(Requirement): Your task is to return all the entries below exactly, with every picture omitted.

(Extracted records):
====
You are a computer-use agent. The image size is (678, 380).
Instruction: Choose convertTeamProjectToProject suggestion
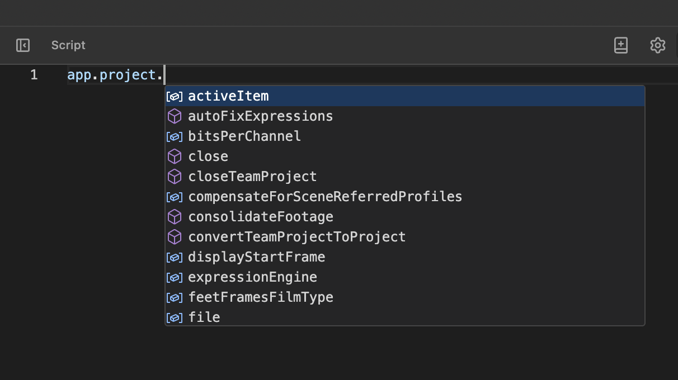pyautogui.click(x=296, y=236)
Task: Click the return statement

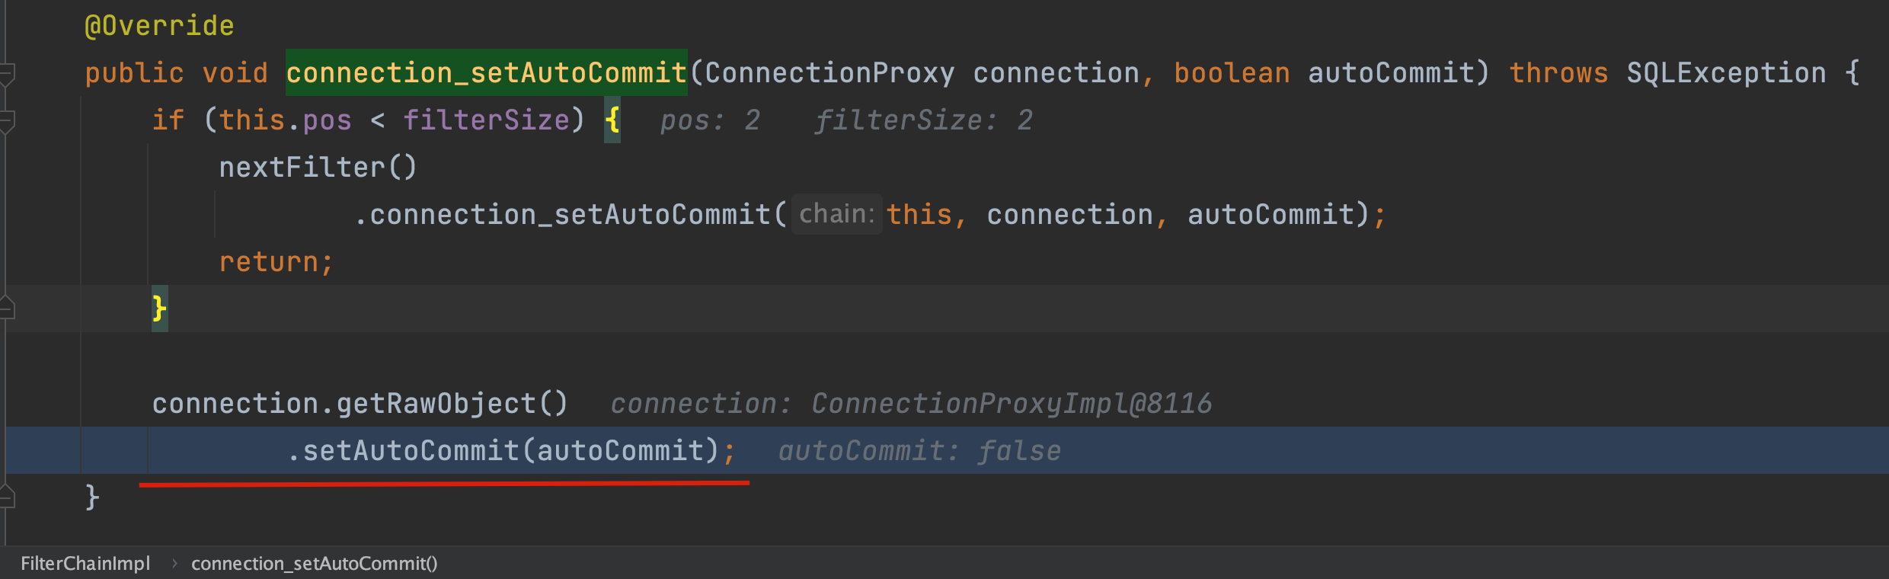Action: pyautogui.click(x=275, y=262)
====
(Solved exercise):
You are a computer-use agent. The image size is (678, 380).
Instruction: Choose convertTeamProjectToProject suggestion
pyautogui.click(x=296, y=236)
Task: Click the return statement

Action: pyautogui.click(x=275, y=262)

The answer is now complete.